Pec Stretch (laying on side):  1-2 mins per side.
Wall Leg Stretch:  Hold 1-2 mins per side.

Tuesday 30 June 2020 – No Classes

Hi guys – no classes today, but below are your WOD options!

Warm-Up:
4 mins of jogging, biking, or rowing followed by…
5 rounds, not for time, of:
10 m high knees
10 m butt kicks
6 steps, walking lunges
6 lateral lunges (3 per side)
50 m run (increase acceleration each time)
30 secs of rest

RX:
Each for time:
Run: 3x 800 m
Rest as needed between efforts.
Compare to 02.24.2020.

Other Equipment Conversions:
Replace each 800 m of running with 2400 m on the Assault Bike, Rogue Echo Bike or Schwinn Airdyne, 1000 m on the Concept 2 Rower, or 2000 m on the Concept 2 Bike Erg.

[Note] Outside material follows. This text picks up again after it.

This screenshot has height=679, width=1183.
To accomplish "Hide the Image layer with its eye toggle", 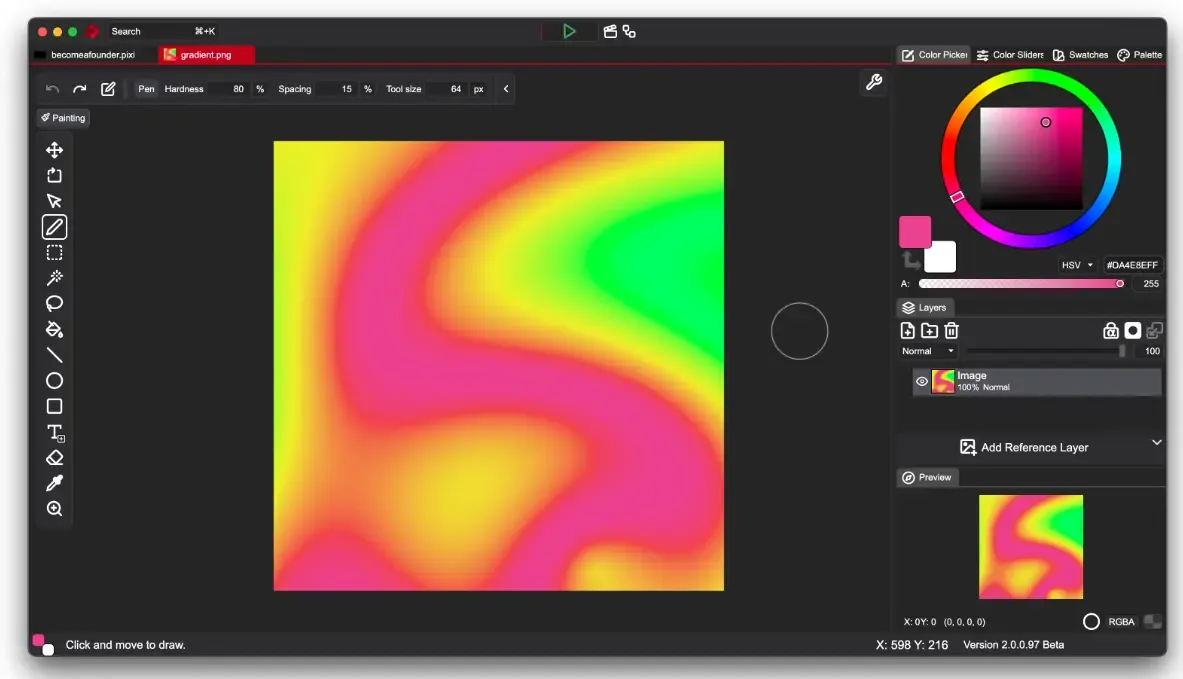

Super Fitness Robot time:  3:00 or less per 800 m.
More Likely time:  4:00 or less per 800 m.
(Consider scaling if this seems unrealistic.)

Scaled:
Each for distance:
Run: 3x 3 mins

Additional Work:
Cool down for 5-15 mins by casually walking, jogging, biking, or rowing, then stretch.
Hamstring Stretch:  Hold 1-2 mins per side.
Straddle Stretch:  Hold 1-2 mins.
Calves & Foam Rolling

Monday 29 June 2020 – 0630 and 1700 Virtual Classes

Hi guys!  Below are your links to the 0630 and 1700 virtual classes.

0630 Virtual Class Link
1700 Virtual Class Link

And here are your WOD options:

Warm-Up:
Not for time:
1 min of rowing, biking, or jogging
7 hip & back extensions
7 jumping air squats
3 inch-worms
1x Burgener warm-up with empty barbell, 45/35 lbs
1 min of rowing, biking, or jogging
7 hip & back extensions
7 jumping air squats
3 inch-worms
1x Burgener warm-up with empty barbell, 45/35 lbs
1 min of rowing, biking, or jogging
7 hip & back extensions
7 jumping air squats
3 inch-worms

RX:
5 rounds for time of:
15 Kettlebell Swings, 70/53 lbs
15 Burpees

Compare to 12.03.2019.
Courtesy of Chris Spealler.

Super Fitness Robot time:  8:30 or less as an individual.
More Likely time:  11:00 or less as an individual.
(Consider scaling if this seems unrealistic.)

Scaled:
5 rounds for time of:
10 Russian Kettlebell Swings, 53/35 lbs
10 Burpees

Limited Equipment:
5 rounds for time of:
15 Dumbbell Swings, 50/35 lbs
15 Burpees

At Home:
As many reps as possible in 7 mins of:
Burpees

Additional Work:
Cool down for 5-15 mins by casually walking, jogging, biking, or rowing, then stretch.
Foam Roller (back, etc.)
Pec Stretch (laying on side):  1-2 mins per side.
Wall Shoulder Stretch:  Hold 1-2 mins.